*** Provided records
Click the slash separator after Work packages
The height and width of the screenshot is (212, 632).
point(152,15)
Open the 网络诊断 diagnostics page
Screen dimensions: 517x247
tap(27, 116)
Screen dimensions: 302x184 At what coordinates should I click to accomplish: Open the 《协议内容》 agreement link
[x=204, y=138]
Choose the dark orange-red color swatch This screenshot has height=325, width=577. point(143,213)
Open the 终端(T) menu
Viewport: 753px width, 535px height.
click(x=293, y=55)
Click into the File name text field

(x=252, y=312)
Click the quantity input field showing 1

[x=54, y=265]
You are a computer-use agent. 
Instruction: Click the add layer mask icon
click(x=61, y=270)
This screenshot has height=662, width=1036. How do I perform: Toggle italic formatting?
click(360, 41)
******
Requirement » Reproduce the data above in full. Leave nothing out.

Exercise response »
Click the slash separator after Work packages
The height and width of the screenshot is (212, 632).
point(152,15)
Open the 网络诊断 diagnostics page
Screen dimensions: 517x247
tap(27, 116)
Screen dimensions: 302x184 At what coordinates should I click to accomplish: Open the 《协议内容》 agreement link
[x=204, y=138]
Choose the dark orange-red color swatch This screenshot has height=325, width=577. point(143,213)
Open the 终端(T) menu
Viewport: 753px width, 535px height.
click(x=293, y=55)
Click into the File name text field

(x=252, y=312)
Click the quantity input field showing 1

[x=54, y=265]
You are a computer-use agent. 
Instruction: Click the add layer mask icon
click(x=61, y=270)
This screenshot has height=662, width=1036. How do I perform: Toggle italic formatting?
click(360, 41)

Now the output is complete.